The invention adopts a mode of establishing a circuit model, fully utilizes the functions of circuit simulation software, combines the environmental stress and failure mechanism analysis of electronic elements, researches the change of element parameters, failure modes, noise introduction and the like of instruments in the severe accident environment of a nuclear power plant, establishes a reasonable circuit model, sets reasonable element parameters according to environmental conditions, and adds a reasonable noise source. The variation of the parameter value of the circuit element is calculated by utilizing the temperature scanning function of circuit simulation software, the deviation of the output of the circuit and the rated output is compared for given typical input under different temperatures, and the variation of the measurement precision of the instrument is analyzed.

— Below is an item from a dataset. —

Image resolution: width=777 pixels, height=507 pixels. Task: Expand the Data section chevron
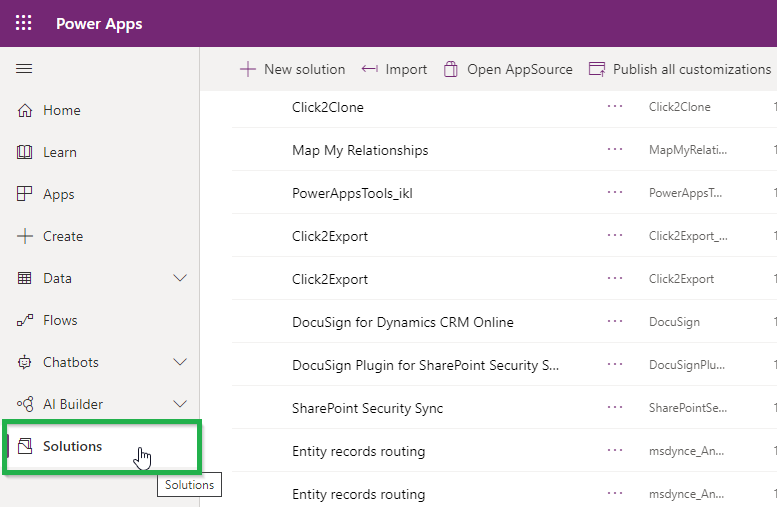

The following description will be made in detail by taking a capacitive pressure transmitter for serious accidents as an example.

The signal transmission circuit of the whole pressure instrument is divided into three parts: a transmitter section, a signal transmission line section, and a control section, as shown in fig. 3.

Part of the sensing transducer

The capacitive transmitter for serious accidents is a typical 4-20 mA standard signal transmitter.

A signal transmission part

The twisted pair shielded cable is used as the object for researching the connection part, and a layer of metal foil is arranged outside the wire pair of the twisted pair shielded cable, so that the twisted pair shielded cable has better anti-interference performance.

Control chamber part

According to the actual conditions of projects, the signal receiving parts can be different due to different product suppliers, and for the convenience of modeling comparison, for the research of the signal receiving part of the control room, a circuit model with the negative side of a common voltage source and the grounding of the shielding layer is adopted for simulation analysis.

(1) Circuit creation and simulation

Sensing transducer part

And establishing a circuit simulation model according to the actual circuit diagram.

Signal transmission section

The twisted pair shielded connection cable is represented by conductor inductance and dielectric capacitance, wherein the cable shielding layer is a semi-conductive layer with relatively thin resistivity, so that the resistance is not considered, only inductance and capacitance are simulated, and the capacitance and inductance values can be calculated according to a long-line interference model of the conductor.

Control chamber part

The receiver is represented by a power supply, a dc voltage source and a shunt capacitor. The voltage source drives current to a voltage sense resistor in series with the transmitter. The negative side of the voltage source and the shielding are grounded, "in practice, the size of the sense resistor and the location at which it is grounded vary from factory to factory, and will directly affect the susceptibility of the environment-induced circuit degradation in the containment. "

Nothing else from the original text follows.